Now Reading
UN slams ‘inhuman’ Brunei law on death sentence for LGBTI people

UN slams ‘inhuman’ Brunei law on death sentence for LGBTI people

Sultan Hassanal Bolkiah

The United Nations‘ high commissioner for human rights has condemned as ‘inhuman’ Brunei’s move to punish LGBTI people with stoning, whipping and amputation.

Last month, Gay Star News broke the news that Brunei was quietly rushing to implement the Sharia Penal Code by 3 April.

The controversial penal code includes death by stoning for people convicted of sodomy, and whipping for those condemned for adultery or rape.

Michelle Bachelet, the UN’s top rights official, pleaded the government to ‘stop the entry into force for this draconian new penal code which would mark a serious setback for human rights protections for the people of Brunei if implemented.’

She dubbed the laws punishments as ‘cruel, inhuman, and degrading.’

Global outcry

Bachelet’s comments come amid global outcry against the legislative change.

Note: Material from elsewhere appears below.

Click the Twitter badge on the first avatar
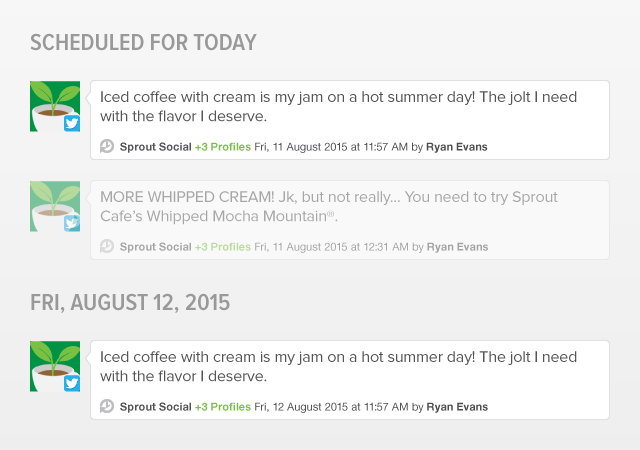Screen dimensions: 640x450 [72, 123]
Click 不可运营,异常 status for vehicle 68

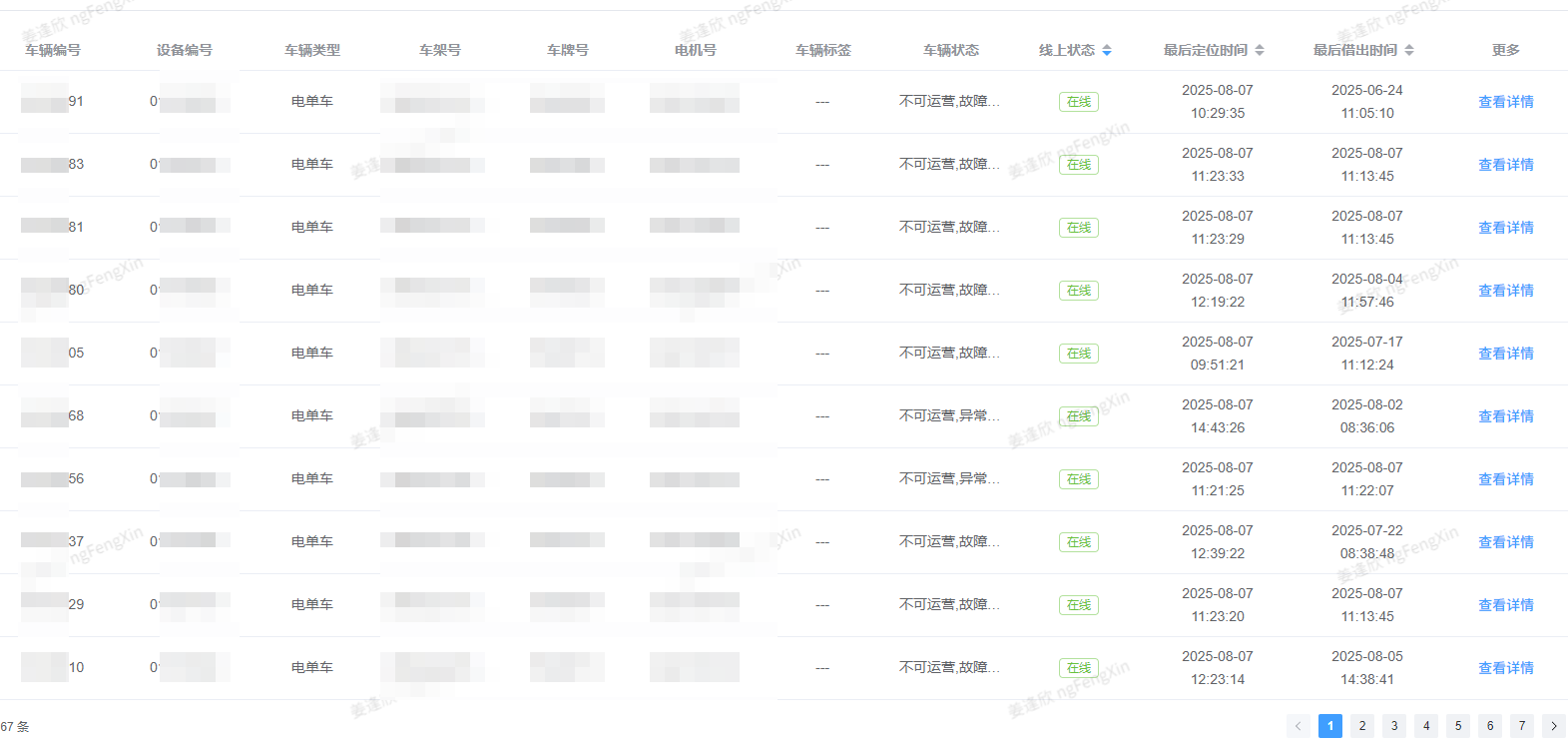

Brunei itself – a tiny, oil-rich patch of the island of Berneo – has only 430,000 people living there.

Yet, this in no way stopped the immense and continuing condemnation of their government.

LGBTI people and organisations on the frontline of the country, such as The Brunei Project, act as some of the few support networks in the country.

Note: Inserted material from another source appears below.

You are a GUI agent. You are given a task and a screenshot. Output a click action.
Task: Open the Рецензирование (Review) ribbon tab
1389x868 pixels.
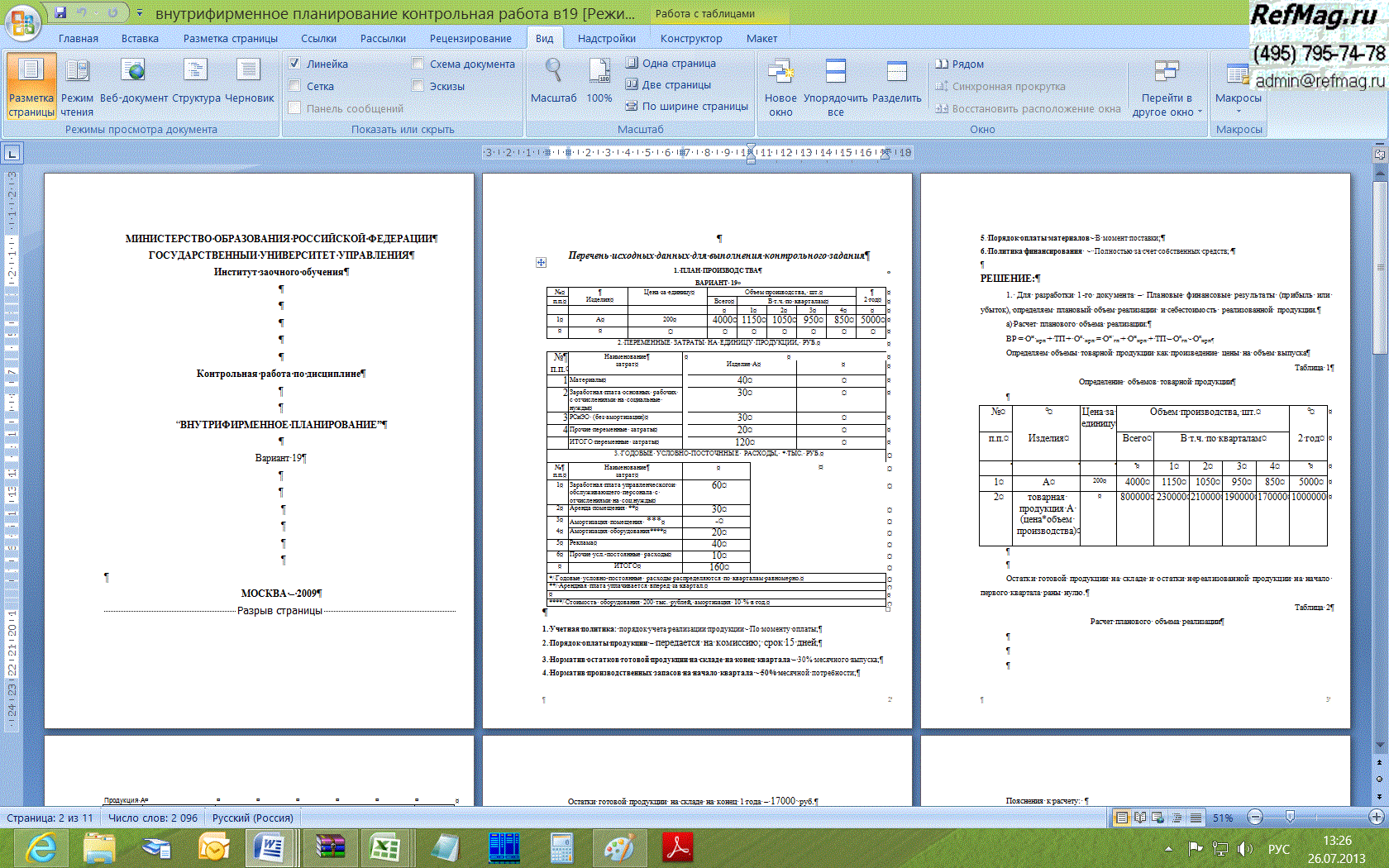click(470, 38)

While high-profile celebrities – from George Clooney to Elton John – have spoken bluntly of their decisions to boycott all Brunei-owned hotel businesses.

The US State Department criticized the move, too, but stopped short of fully condemning the law.

Background of Brunei

Rulers of Brunei have long enforced strictly traditional interpretations of Islamic teachings. The country, in Southeast Asia, operates under an absolute monarchy.

In other words, the head of state, the Sultan of Brunei, is also head of government. Royalty and lawmaking are one the same.

For example, under the current 51-year-long monarch Hassanal Bolkiah, the country banned alcohol and forbade the proliferation of non-Islamic faiths.

All a stark contrast to neighbouring Muslim-majority nations, such as Indonesia or Malyasia.

Sharia Penal Code: In three stages

Back in 2014, Bolkiah announced the Sharia Penal Code would be implemented in three stages.

The first stage of legal reforms was no struggle to lawmakers, but its second and third stages experienced holdups.

However, the Bruneian Attorney General’s Chambers website officially posted plans to fast-track implementation of the SPC on 29 December 2018.